BEGIN Page

7. The wavelength division multiplexed passive optical network system according to claim 1, wherein said second broadband light source comprises an erbium-doped fiber amplifier.

8. The wavelength division multiplexed passive optical network system according to claim 1, wherein said second broadband light source comprises a semiconductor optical amplifier.

9. The wavelength division multiplexed passive optical network system according to claim 1, wherein said second broadband light source comprises a light-emitting diode.

10. The wavelength division multiplexed passive optical network system according to claim 1, wherein said second broadband light source comprises a superluminescent LED.

11. The wavelength division multiplexed passive optical network system according to claim 1, wherein said downstream wavelength-seeded light source comprises a Fabry-Perot laser.

12. The wavelength division multiplexed passive optical network system according to claim 1, wherein said downstream wavelength-seeded light source comprises a reflective semiconductor optical amplifier.

13. The wavelength division multiplexed passive optical network system according to claim 1, wherein said upstream and downstream signals have distinct wavelengths of 1,300 nm and 1,540 nm, or 1,540 nm and 1,300 nm, respectively.

14. The wavelength division multiplexed passive optical network system according to claim 1, wherein said upstream and downstream signals have distinct wavelengths of 1,300 nm and 1,580 nm, or 1,580 nm and 1,300 nm, respectively.

15. The wavelength division multiplexed passive optical network system according to claim 1, wherein said upstream and downstream signals have distinct wavelengths of 1,540 nm and 1,580 nm, or 1,580 nm and 1,540 nm, respectively.

16. The wavelength division multiplexed passive optical network system according to claim 1, wherein said remote node includes a 1×N mux/demux for spectrum-slicing a broadband signal generated and transmitted from the central office and at the same time demultiplexing a multiplexed downstream optical signal transmitted from the central office, while multiplexing an upstream optical signal transmitted from the subscriber units.

END Page
BEGIN Dataset records

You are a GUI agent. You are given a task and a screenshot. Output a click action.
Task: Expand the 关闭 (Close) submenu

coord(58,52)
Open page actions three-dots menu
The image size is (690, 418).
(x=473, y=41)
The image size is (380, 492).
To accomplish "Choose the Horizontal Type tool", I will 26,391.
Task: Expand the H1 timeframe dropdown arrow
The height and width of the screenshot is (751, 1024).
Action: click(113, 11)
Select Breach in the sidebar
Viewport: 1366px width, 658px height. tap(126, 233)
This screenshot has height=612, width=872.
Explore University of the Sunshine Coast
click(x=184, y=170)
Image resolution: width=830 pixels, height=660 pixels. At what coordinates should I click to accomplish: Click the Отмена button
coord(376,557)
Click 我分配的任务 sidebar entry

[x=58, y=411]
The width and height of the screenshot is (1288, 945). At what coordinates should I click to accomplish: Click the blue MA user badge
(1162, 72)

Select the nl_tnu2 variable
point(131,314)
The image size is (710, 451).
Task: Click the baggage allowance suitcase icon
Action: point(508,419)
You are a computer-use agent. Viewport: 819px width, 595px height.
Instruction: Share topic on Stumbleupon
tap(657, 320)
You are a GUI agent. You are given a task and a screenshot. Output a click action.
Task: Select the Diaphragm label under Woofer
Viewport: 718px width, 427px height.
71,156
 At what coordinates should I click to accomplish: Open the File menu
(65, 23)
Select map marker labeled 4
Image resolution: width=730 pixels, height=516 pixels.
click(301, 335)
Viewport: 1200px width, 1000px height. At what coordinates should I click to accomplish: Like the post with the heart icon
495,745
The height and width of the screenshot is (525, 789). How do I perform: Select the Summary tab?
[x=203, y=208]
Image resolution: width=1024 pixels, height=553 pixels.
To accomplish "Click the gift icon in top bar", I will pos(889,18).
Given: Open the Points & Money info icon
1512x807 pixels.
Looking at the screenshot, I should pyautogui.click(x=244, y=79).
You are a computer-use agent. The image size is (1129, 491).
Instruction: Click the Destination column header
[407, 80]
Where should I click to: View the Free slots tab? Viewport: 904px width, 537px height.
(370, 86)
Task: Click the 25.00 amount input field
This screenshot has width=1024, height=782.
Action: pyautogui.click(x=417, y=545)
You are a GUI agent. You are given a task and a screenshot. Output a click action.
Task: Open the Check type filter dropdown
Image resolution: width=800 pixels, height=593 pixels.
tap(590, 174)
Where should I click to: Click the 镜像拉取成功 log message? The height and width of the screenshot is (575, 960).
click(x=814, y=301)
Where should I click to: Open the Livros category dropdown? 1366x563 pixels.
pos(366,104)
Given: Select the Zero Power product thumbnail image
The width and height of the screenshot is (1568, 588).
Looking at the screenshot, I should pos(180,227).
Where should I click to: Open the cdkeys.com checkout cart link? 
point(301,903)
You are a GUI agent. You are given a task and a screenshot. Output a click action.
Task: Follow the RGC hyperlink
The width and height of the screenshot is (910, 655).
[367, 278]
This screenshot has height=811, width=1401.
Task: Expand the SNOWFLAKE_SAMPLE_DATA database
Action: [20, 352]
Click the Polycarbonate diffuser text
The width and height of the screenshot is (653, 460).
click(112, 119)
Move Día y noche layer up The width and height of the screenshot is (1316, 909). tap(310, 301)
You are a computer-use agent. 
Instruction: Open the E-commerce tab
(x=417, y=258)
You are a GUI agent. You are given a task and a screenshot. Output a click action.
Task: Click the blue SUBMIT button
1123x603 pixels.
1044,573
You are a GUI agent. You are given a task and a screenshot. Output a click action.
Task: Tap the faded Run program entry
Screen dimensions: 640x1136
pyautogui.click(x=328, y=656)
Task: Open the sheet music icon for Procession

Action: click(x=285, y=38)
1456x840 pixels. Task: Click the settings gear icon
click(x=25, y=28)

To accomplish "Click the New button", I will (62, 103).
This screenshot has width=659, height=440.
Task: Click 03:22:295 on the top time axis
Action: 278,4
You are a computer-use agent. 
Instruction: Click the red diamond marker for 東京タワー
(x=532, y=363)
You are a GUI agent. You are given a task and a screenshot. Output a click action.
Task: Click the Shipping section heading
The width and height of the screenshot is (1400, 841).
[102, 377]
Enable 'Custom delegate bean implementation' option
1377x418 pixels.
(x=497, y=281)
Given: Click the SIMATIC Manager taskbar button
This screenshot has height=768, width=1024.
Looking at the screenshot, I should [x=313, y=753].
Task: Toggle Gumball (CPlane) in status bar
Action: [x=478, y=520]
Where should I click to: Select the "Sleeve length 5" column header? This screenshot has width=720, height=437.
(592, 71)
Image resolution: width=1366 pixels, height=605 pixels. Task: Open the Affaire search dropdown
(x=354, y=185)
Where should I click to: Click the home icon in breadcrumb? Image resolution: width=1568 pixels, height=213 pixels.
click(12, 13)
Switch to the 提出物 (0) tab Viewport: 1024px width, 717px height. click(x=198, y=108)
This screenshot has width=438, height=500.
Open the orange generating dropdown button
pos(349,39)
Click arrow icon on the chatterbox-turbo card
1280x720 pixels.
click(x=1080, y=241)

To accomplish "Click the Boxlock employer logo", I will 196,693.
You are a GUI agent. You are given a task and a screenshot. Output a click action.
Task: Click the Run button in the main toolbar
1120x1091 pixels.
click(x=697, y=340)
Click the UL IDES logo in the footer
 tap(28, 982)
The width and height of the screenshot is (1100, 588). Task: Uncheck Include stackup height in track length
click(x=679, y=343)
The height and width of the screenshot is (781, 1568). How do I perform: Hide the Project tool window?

END Dataset records

**Tasks for this exercise:**
a – Answer these questions from the patent claims above the listing.
(i) According to claim 11, what does the downstream wavelength-seeded light source comprise?
(ii) Which two wavelengths does claim 15 give for the upstream and downstream signals?
(iii) What kind of mux/demux does claim 16 say the remote node includes?
b – Reproduce the passage of the patent claims from "15. The wavelength" up to and including "the subscriber units.".

**Full answers:**
a –
(i) A Fabry-Perot laser.
(ii) 1,540 nm and 1,580 nm, or 1,580 nm and 1,540 nm, respectively.
(iii) A 1×N mux/demux.

b –
15. The wavelength division multiplexed passive optical network system according to claim 1, wherein said upstream and downstream signals have distinct wavelengths of 1,540 nm and 1,580 nm, or 1,580 nm and 1,540 nm, respectively.

16. The wavelength division multiplexed passive optical network system according to claim 1, wherein said remote node includes a 1×N mux/demux for spectrum-slicing a broadband signal generated and transmitted from the central office and at the same time demultiplexing a multiplexed downstream optical signal transmitted from the central office, while multiplexing an upstream optical signal transmitted from the subscriber units.